Selamat membaca!
"Loh, jadi temen yang kamu bilang ini, dek?"
Vian tersenyum lebar, terlihat sangat bangga membawa Violet ke hadapan ibunya. "Iya, ma. Temen yang pengen aku bawa, ya, ini."
"Kalau ini, mah, eomma juga kenal"
Vio langsung menghampiri Choon-Hee dan meyalami tangan wanita paruh baya itu. "Apa kabar tante?"
"Baik sayang" Choon-Hee langsung memeluk Violet.
"Dek, kamu tau ngga yang bikin baju pernikahan eomma dan baju kalian itu, ya, Violet" cerita Choon-Hee antusias.
"Oh, ya?" Tanya Vian bersandiwara. Jelas dia tahu, sejak ibunya cerita kalau baju pengantinnya akan dikerjakan oleh seorang designer bernama Violet, Vian sudah menyangka kalau itu adalah Violet yang sama dengan yang dia kenal. Itulah sebabnya saat Violet datang ke pernikahan ibunya, dia langsung buru-buru sembunyi.
Bukannya apa, dia hanya ingin mengenalkan Violet pada keluarganya disaat mereka sudah punya status yang jelas. Tapi sayangnya saat itu Violet menolak cintanya, jadi dia belum bisa mempertemukan mereka secara resmi. Namun kini situasinya berbeda, dia harus melakukan ini demi memperjuangkan apa yang seharusnya menjadi miliknya.
Vio diam di tempat dengan telinga yang masih mendengarkan percakapan antara Vian dan ibunya. Namun fokusnya tertuju kepada seseorang di belakang tubuh Choon-Hee yang sejak tadi hanya diam melihatnya. Bersikap seolah tidak kenal, padahal beberapa hari lalu mereka baru saja sepakat untuk mengenal satu sama lain.
Vio menatap Agus tajam, seperti menantang pria itu untuk menyapanya lebih dulu dan memperkenalkan dirinya sebagai seorang yang memiliki hubungan istimewa dengan pria itu di hadapan ibu dan adiknya, tetapi Agus bergeming.
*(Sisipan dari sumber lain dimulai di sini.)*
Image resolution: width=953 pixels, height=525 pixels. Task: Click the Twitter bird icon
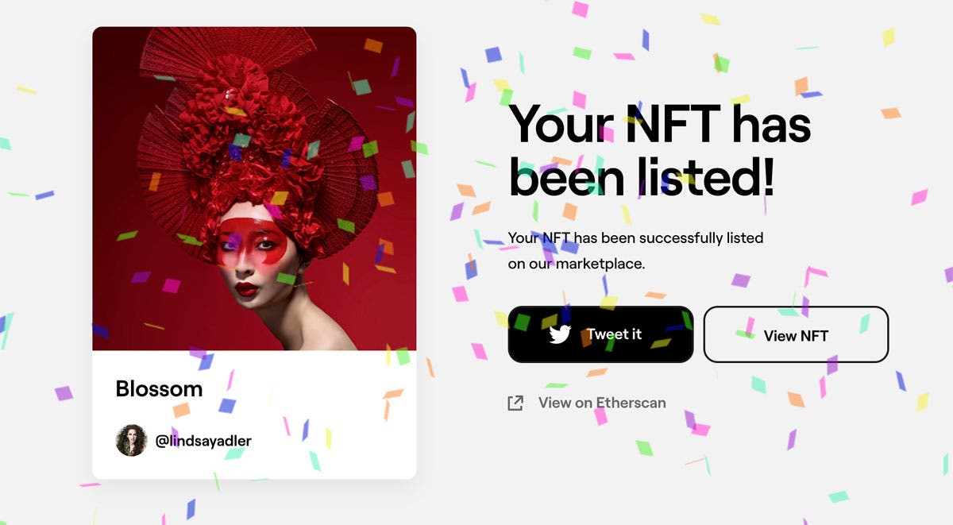(560, 334)
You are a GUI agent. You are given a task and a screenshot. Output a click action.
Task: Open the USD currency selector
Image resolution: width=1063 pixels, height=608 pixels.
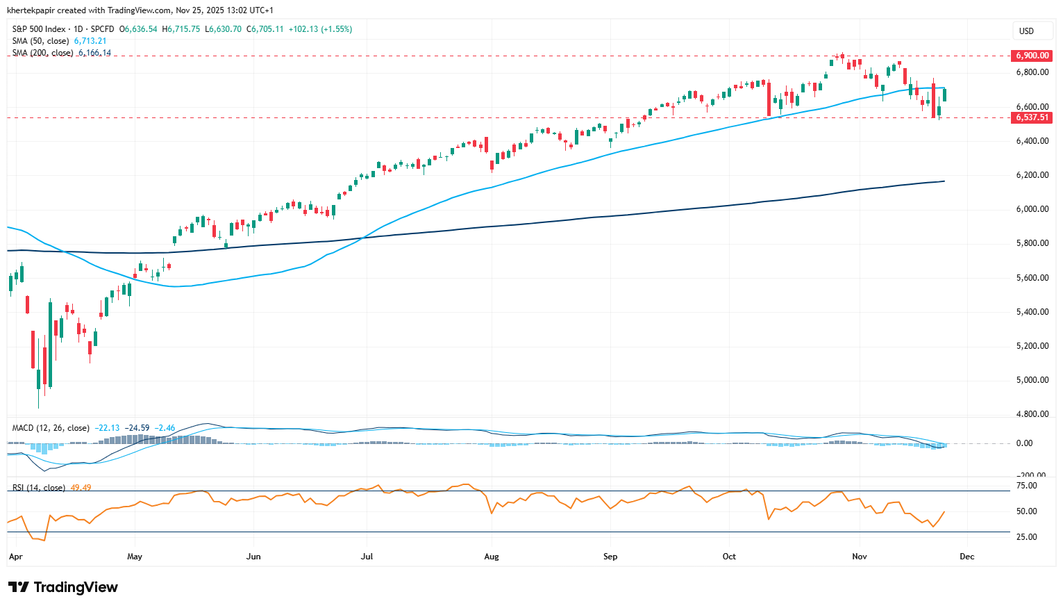[x=1026, y=31]
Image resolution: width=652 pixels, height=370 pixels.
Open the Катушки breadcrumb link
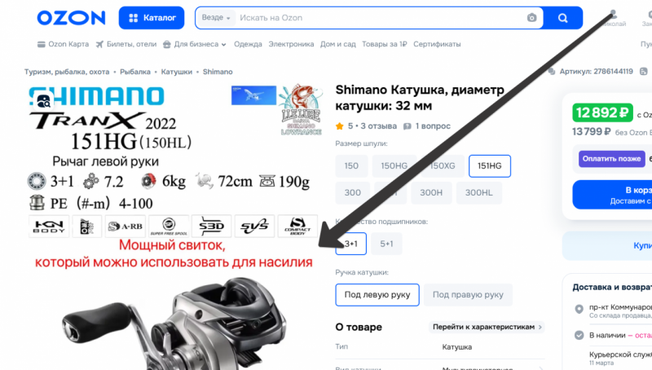click(x=177, y=72)
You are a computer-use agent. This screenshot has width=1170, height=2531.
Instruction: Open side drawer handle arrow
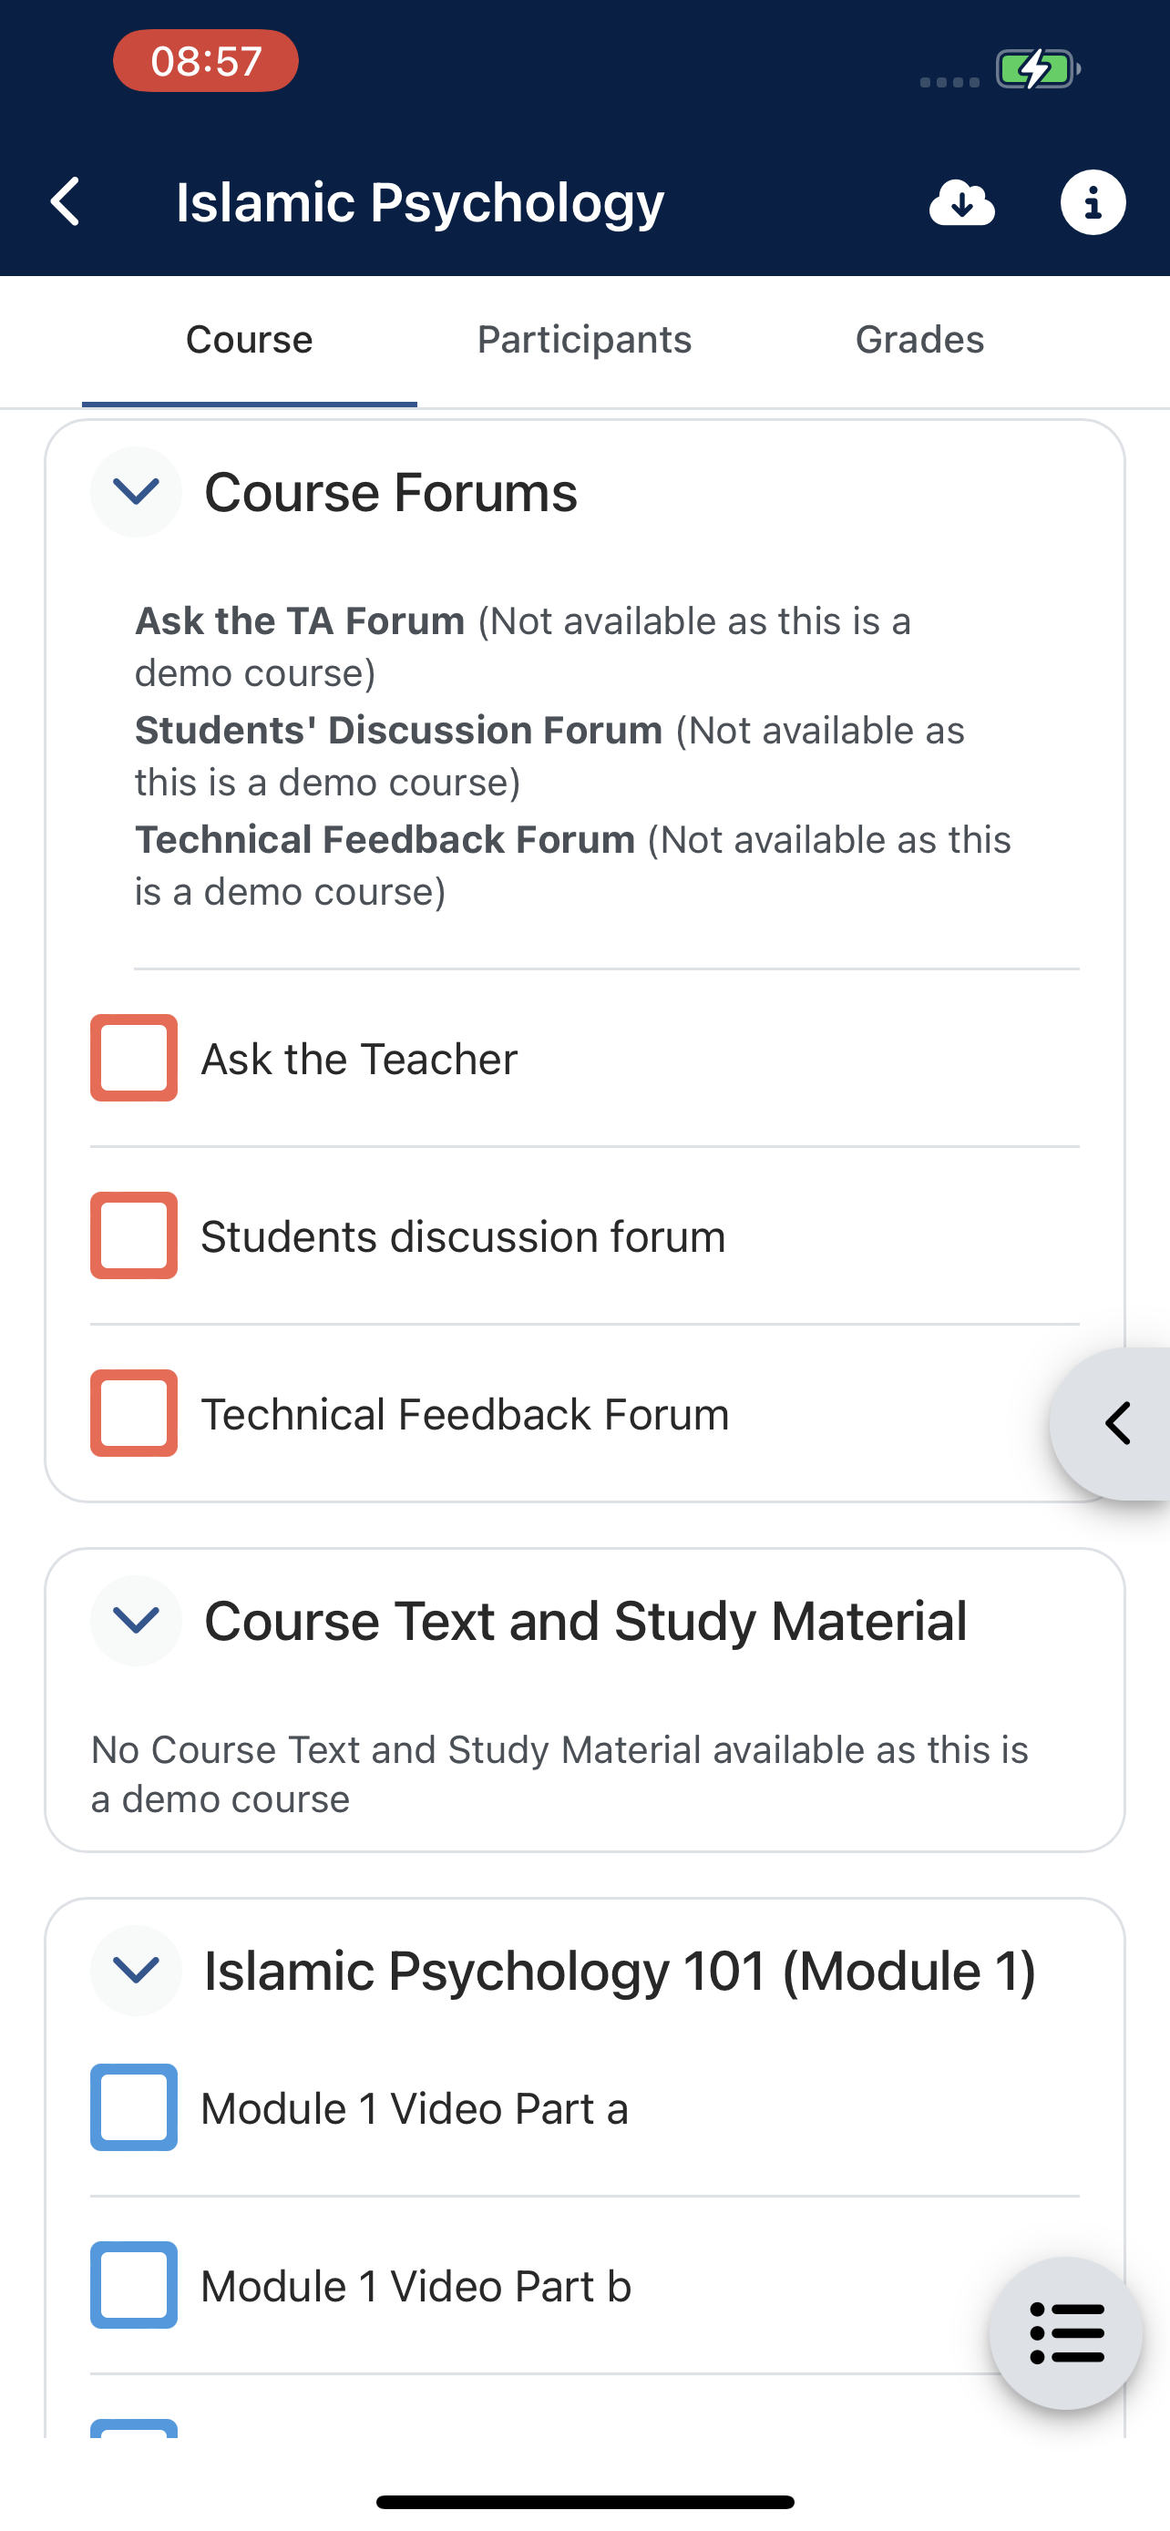1115,1424
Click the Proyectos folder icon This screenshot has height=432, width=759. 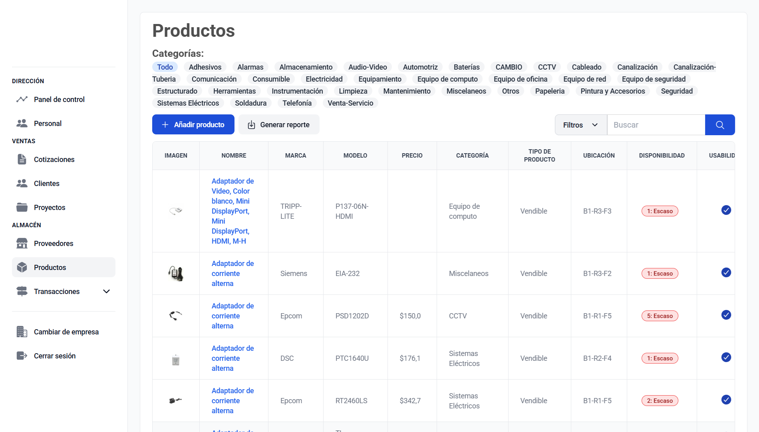22,207
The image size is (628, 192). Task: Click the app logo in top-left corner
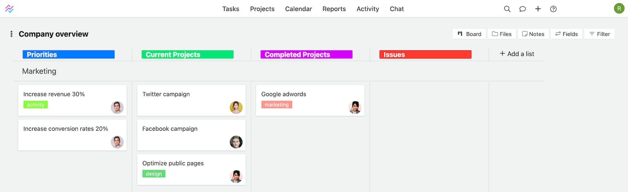click(9, 9)
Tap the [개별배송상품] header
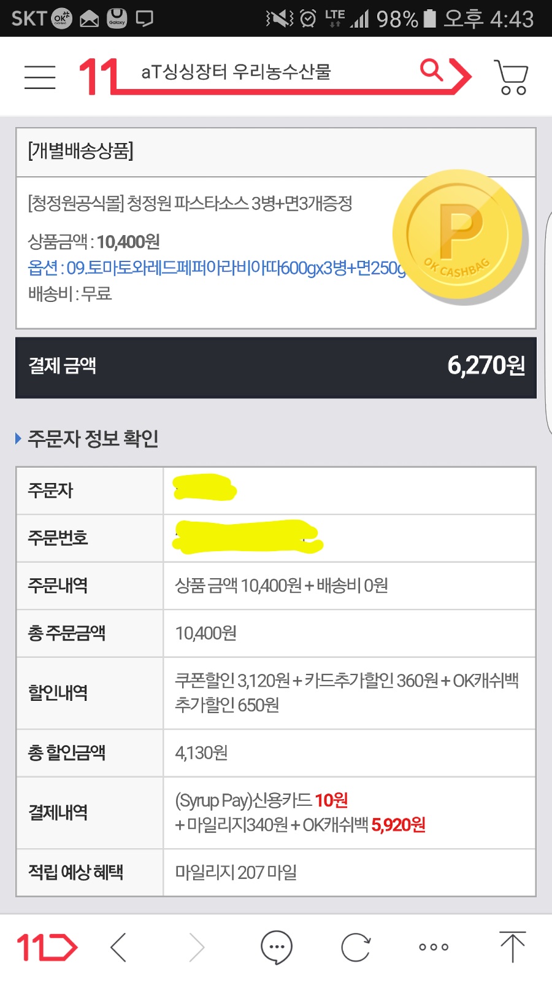The image size is (552, 982). (81, 151)
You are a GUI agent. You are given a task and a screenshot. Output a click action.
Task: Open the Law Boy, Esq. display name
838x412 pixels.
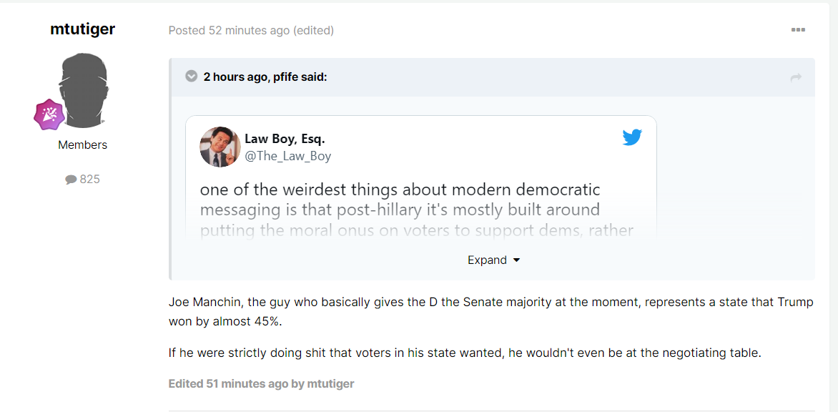click(285, 139)
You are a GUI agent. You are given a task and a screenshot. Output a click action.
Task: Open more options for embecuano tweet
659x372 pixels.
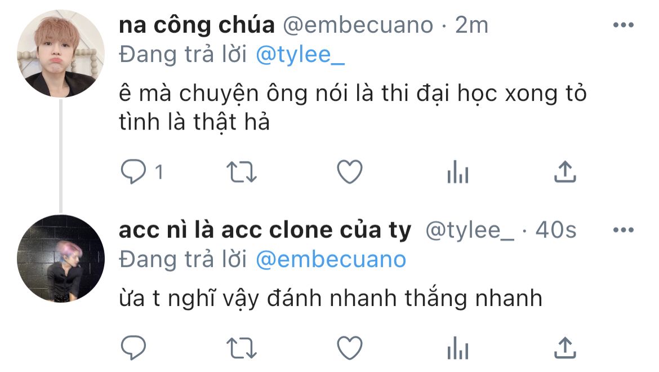[624, 25]
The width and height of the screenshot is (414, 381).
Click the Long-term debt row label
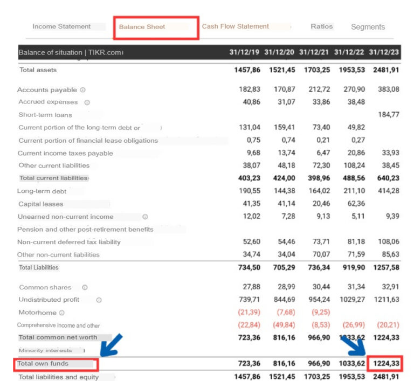click(42, 191)
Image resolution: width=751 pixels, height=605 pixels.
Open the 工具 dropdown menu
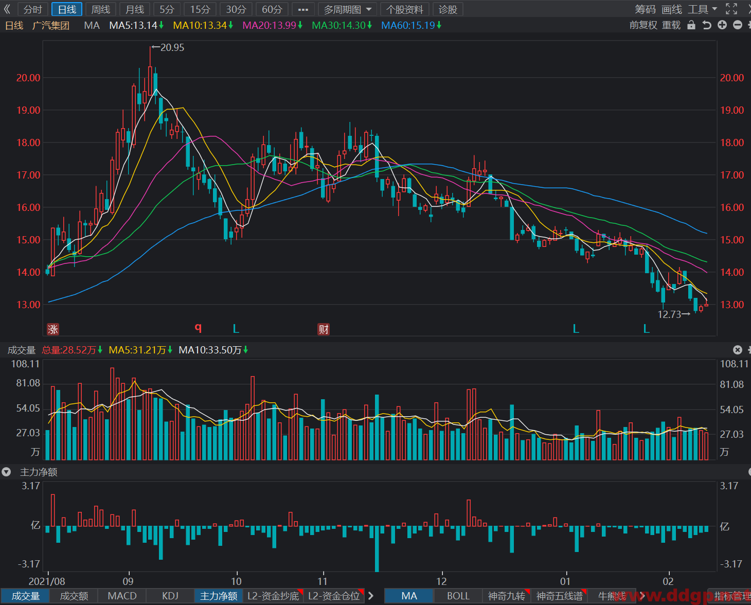[x=703, y=9]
Namun di balik diamnya Agus, Vio dapat menangkap ada kilat tak suka dari tatapan pria itu saat melihat interaksi antara dirinya dengan Vian dan juga ibu pria itu. Pun di satu sisi, Vio merasa seperti lelaki itu tidak berdaya.
"Ayo, kita masuk dulu. Makanannya udah eomma siapin"
Vio terkesiap saat Choon-Hee tiba-tiba menarik tangannya, membuat jalinan mata antara dirinya dan Agus terputus.
Mereka berjalan melewati ruang keluarga sebelum mencapai ruang makan. Matanya melihat banyak foto yang terpajang di dinding dan di atas bupet.
Saat pertama kali berkunjung ke rumah ini, Violet tidak tahu sama sekali bahwa salah satu anak kecil yang ada di foto-foto itu adalah Vian karena tidak ada foto pria itu ketika sudah dewasa, begitupun dengan Agus.
Diantara banyak foto, yang paling menarik perhatiannya yaitu foto Agus yang sedang mengatupkan kedua tangannya di depan dada dan tertawa lebar melihat ke arah Vian yang duduk di kursi bayi di sampingnya.
"Itu foto waktu Vian dan masnya masih kecil" seperti tahu kalau Vio sedang memperhatikan foto itu, Choon-Hee menjelaskan.
"Waktu itu Vian masih satu tahun"
Vio hanya memberikan senyumnya sebagai balasan. Ingin rasanya dia bilang bahwa yang dia perhatikan sedari tadi adalah wajah Agus kecil, tapi tidak enak hati oleh Choon-Hee dan Vian.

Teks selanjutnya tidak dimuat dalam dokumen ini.